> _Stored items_
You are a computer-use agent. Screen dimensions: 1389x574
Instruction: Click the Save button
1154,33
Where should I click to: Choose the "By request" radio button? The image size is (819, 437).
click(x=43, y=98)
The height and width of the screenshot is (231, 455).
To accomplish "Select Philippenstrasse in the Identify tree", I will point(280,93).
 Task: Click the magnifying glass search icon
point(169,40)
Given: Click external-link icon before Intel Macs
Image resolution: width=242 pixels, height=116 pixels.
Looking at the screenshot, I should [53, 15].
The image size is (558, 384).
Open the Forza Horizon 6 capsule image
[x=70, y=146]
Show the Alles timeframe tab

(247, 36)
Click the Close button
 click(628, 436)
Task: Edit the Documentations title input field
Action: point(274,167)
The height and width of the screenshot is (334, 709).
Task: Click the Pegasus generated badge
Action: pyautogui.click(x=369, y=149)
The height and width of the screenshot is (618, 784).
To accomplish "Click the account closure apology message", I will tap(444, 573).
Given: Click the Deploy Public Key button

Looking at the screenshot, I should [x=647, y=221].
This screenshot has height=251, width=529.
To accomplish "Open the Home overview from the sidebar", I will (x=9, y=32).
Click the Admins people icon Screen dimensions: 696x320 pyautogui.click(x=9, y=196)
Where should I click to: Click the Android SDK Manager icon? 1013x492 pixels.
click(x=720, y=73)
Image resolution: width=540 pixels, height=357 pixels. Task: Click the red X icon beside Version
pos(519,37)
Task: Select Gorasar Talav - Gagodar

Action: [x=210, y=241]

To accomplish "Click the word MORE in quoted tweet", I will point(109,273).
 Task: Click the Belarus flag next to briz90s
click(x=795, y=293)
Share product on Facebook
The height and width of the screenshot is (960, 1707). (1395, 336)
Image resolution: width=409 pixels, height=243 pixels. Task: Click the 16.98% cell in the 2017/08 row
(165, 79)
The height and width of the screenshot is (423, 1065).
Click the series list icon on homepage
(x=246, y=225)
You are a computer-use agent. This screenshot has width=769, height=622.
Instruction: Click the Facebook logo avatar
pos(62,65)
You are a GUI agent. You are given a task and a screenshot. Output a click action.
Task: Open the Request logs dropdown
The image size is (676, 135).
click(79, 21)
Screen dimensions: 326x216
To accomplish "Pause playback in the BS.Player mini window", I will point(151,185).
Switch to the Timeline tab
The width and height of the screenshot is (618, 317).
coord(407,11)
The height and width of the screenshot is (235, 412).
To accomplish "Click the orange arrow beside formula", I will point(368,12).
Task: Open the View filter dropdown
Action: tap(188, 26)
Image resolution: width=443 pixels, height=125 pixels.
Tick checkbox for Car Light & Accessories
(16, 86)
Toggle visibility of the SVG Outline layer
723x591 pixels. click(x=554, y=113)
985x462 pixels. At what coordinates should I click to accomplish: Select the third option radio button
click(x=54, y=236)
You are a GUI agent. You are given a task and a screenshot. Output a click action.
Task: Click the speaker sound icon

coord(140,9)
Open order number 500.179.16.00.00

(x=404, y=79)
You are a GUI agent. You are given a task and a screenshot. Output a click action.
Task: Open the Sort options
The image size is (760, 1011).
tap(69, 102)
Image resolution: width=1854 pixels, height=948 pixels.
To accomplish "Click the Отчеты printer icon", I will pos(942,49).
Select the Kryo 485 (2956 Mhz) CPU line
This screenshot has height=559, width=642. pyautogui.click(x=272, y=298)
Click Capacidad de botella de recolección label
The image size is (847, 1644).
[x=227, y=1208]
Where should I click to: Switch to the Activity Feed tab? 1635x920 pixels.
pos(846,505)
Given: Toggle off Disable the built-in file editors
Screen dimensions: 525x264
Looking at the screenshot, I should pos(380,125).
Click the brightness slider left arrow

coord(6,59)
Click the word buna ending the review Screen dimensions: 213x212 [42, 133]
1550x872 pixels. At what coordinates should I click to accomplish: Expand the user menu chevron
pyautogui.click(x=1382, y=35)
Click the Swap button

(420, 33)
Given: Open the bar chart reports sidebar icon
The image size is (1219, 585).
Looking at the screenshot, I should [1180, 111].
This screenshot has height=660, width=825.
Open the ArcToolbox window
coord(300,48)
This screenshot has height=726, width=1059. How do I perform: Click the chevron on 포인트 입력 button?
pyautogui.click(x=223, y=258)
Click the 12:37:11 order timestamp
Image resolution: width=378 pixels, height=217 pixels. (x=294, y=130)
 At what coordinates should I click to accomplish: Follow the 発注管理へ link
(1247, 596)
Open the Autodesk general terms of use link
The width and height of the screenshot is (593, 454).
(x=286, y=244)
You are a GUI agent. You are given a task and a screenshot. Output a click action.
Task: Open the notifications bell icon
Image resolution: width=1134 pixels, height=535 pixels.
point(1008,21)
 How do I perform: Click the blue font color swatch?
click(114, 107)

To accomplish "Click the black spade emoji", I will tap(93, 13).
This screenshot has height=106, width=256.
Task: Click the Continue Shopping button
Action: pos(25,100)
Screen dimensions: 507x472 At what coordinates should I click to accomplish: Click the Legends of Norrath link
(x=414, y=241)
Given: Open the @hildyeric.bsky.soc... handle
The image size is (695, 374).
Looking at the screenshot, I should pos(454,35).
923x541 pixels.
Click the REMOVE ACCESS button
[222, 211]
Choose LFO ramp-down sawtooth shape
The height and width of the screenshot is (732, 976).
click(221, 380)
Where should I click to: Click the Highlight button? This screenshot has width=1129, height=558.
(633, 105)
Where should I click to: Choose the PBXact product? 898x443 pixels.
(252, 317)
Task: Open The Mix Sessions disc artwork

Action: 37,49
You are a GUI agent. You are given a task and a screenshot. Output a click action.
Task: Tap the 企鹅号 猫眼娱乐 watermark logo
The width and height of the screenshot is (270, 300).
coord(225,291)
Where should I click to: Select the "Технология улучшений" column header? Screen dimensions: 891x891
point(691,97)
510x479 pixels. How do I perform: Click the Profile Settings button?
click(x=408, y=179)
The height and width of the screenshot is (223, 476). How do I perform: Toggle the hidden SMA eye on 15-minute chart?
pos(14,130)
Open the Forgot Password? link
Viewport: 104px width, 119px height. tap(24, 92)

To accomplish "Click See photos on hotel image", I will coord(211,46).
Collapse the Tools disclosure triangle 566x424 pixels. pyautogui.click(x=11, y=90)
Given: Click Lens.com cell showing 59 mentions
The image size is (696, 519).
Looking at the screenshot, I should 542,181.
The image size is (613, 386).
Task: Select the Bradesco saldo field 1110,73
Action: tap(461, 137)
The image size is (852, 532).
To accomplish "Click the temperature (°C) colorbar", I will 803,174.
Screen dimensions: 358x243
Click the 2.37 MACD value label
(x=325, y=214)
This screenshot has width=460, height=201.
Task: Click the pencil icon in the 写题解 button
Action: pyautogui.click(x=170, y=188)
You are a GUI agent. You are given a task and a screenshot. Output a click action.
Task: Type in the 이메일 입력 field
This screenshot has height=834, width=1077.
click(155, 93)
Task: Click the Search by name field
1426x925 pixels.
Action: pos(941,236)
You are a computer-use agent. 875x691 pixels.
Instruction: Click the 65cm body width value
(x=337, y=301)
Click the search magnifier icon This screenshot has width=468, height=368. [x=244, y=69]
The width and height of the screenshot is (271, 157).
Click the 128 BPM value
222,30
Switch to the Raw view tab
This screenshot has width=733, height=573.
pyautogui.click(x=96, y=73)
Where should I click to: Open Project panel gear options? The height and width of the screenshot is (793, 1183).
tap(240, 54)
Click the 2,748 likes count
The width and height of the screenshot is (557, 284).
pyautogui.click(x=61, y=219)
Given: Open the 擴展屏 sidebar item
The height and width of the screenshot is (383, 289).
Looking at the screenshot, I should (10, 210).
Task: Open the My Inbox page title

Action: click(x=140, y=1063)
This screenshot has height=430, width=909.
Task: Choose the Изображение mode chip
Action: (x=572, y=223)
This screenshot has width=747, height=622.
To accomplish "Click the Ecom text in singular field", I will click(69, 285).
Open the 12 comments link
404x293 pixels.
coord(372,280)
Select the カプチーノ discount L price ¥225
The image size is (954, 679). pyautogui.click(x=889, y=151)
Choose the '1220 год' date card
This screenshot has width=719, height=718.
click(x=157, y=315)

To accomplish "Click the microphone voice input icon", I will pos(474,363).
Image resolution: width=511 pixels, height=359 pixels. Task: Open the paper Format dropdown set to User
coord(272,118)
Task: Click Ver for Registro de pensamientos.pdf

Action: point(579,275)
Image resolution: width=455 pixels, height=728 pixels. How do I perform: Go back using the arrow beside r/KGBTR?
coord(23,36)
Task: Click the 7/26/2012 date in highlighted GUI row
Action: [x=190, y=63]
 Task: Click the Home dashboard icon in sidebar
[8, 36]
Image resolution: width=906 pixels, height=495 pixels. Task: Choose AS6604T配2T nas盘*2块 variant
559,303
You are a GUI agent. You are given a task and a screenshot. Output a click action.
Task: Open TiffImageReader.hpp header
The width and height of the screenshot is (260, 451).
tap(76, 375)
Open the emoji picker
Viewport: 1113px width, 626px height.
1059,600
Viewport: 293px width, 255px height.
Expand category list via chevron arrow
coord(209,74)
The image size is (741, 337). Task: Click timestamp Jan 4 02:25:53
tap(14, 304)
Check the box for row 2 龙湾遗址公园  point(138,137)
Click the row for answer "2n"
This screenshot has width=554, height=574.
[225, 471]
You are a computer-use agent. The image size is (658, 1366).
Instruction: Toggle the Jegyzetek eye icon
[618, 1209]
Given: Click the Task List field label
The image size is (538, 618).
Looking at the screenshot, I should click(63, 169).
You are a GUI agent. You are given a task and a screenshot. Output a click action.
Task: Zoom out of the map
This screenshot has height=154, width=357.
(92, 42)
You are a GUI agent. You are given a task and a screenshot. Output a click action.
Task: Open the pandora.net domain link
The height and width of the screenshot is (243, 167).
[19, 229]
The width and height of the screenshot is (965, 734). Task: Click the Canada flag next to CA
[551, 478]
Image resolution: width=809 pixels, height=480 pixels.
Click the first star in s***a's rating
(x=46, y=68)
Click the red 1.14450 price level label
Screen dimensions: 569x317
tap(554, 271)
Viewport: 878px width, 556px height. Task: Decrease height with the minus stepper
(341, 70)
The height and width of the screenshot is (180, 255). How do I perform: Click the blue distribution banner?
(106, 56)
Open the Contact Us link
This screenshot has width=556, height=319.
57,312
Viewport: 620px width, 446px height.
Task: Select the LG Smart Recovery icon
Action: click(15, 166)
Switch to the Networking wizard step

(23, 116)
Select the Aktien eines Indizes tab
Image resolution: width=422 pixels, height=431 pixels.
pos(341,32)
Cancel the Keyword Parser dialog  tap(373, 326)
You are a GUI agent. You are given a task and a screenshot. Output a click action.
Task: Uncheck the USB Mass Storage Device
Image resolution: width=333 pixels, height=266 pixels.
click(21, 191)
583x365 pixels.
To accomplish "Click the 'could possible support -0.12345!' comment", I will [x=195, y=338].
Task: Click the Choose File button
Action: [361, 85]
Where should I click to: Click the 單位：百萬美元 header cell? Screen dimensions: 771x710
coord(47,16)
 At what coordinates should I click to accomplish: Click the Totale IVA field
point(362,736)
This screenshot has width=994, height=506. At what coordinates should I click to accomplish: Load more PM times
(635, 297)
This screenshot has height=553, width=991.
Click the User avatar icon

> _Exercise aim_
Retype exactly the lines above, from the one with "Where should I click to: Choose the PBXact" through the one with "Task: Tap the 企鹅号 猫眼娱乐 watermark logo", inclusive.

> _Result of the task_
Where should I click to: Choose the PBXact product? 898x443 pixels.
(252, 317)
Task: Open The Mix Sessions disc artwork

Action: 37,49
You are a GUI agent. You are given a task and a screenshot. Output a click action.
Task: Tap the 企鹅号 猫眼娱乐 watermark logo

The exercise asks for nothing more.